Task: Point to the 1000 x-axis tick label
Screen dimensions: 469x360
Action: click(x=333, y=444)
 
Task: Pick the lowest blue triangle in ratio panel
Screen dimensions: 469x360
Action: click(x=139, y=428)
---
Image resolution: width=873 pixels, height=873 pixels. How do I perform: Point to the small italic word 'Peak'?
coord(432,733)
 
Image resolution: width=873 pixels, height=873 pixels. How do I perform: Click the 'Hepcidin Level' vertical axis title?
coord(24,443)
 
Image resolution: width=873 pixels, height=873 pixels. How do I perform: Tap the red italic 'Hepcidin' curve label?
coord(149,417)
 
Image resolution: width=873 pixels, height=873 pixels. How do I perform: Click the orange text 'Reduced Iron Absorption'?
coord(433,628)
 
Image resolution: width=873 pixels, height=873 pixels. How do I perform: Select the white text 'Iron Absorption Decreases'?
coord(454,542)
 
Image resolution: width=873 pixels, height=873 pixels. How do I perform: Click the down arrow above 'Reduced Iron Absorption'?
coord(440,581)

*Exercise directions*
Please convert the lines from the line containing "Task: Point to the 1000 x-axis tick label" up to and including the line containing "Action: click(x=139, y=428)" into a Markdown table with two columns, Row and Line. Number each row, and leave out any blank lines.

*Task solution*
| Row | Line |
|---|---|
| 1 | Task: Point to the 1000 x-axis tick label |
| 2 | Screen dimensions: 469x360 |
| 3 | Action: click(x=333, y=444) |
| 4 | Task: Pick the lowest blue triangle in ratio panel |
| 5 | Screen dimensions: 469x360 |
| 6 | Action: click(x=139, y=428) |